— YOUR GOAL —
Lift every line from the entries that includes the word "will".
====================
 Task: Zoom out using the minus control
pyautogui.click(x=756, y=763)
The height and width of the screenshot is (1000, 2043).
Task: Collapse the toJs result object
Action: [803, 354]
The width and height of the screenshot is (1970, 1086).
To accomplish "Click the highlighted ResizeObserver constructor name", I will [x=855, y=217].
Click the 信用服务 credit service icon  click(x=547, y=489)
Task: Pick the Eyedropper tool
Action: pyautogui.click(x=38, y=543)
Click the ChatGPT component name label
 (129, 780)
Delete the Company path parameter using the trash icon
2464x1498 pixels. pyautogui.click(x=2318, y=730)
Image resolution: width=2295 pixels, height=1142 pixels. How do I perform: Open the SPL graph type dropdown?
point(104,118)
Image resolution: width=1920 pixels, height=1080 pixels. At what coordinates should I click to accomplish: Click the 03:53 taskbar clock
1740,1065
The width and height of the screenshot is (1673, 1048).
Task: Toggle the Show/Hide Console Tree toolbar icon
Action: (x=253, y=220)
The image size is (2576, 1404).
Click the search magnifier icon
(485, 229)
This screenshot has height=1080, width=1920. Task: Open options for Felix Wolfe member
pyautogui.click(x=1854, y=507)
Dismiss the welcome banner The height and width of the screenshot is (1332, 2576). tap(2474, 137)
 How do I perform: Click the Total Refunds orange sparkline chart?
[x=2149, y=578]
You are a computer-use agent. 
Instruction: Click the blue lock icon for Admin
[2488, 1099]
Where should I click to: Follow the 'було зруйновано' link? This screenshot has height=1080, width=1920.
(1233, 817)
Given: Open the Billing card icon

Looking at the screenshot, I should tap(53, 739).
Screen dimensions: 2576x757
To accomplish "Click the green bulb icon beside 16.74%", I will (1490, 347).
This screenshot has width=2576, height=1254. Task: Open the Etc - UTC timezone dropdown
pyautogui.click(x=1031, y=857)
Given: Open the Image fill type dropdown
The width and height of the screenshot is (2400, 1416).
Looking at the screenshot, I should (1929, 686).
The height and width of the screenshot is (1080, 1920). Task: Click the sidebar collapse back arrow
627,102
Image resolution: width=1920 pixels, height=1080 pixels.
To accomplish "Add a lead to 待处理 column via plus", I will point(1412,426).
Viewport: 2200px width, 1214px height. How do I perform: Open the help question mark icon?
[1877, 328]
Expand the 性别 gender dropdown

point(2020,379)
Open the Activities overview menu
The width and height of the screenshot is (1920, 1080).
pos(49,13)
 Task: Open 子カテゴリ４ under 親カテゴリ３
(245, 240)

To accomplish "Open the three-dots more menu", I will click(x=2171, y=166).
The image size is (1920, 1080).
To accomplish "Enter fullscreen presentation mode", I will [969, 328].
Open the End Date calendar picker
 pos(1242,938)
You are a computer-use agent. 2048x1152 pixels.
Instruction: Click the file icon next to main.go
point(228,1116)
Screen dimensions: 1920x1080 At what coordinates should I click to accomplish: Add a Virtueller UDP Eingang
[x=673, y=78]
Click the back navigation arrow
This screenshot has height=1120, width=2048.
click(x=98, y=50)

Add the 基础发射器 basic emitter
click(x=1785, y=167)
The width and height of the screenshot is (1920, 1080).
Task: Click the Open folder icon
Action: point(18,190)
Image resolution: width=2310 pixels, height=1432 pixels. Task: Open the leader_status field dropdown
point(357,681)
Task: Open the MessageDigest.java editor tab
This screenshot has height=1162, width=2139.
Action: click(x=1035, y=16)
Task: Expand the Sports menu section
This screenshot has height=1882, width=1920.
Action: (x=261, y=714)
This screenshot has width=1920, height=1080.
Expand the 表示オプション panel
====================
— RESPONSE FOR THIS EXERCISE —
To accomplish "Click the highlighted ResizeObserver constructor name", I will [x=855, y=217].
To accomplish "Click the green bulb icon beside 16.74%", I will (1490, 347).
To accomplish "Add a lead to 待处理 column via plus", I will point(1412,426).
To accomplish "Open the three-dots more menu", I will click(x=2171, y=166).
To accomplish "Enter fullscreen presentation mode", I will [969, 328].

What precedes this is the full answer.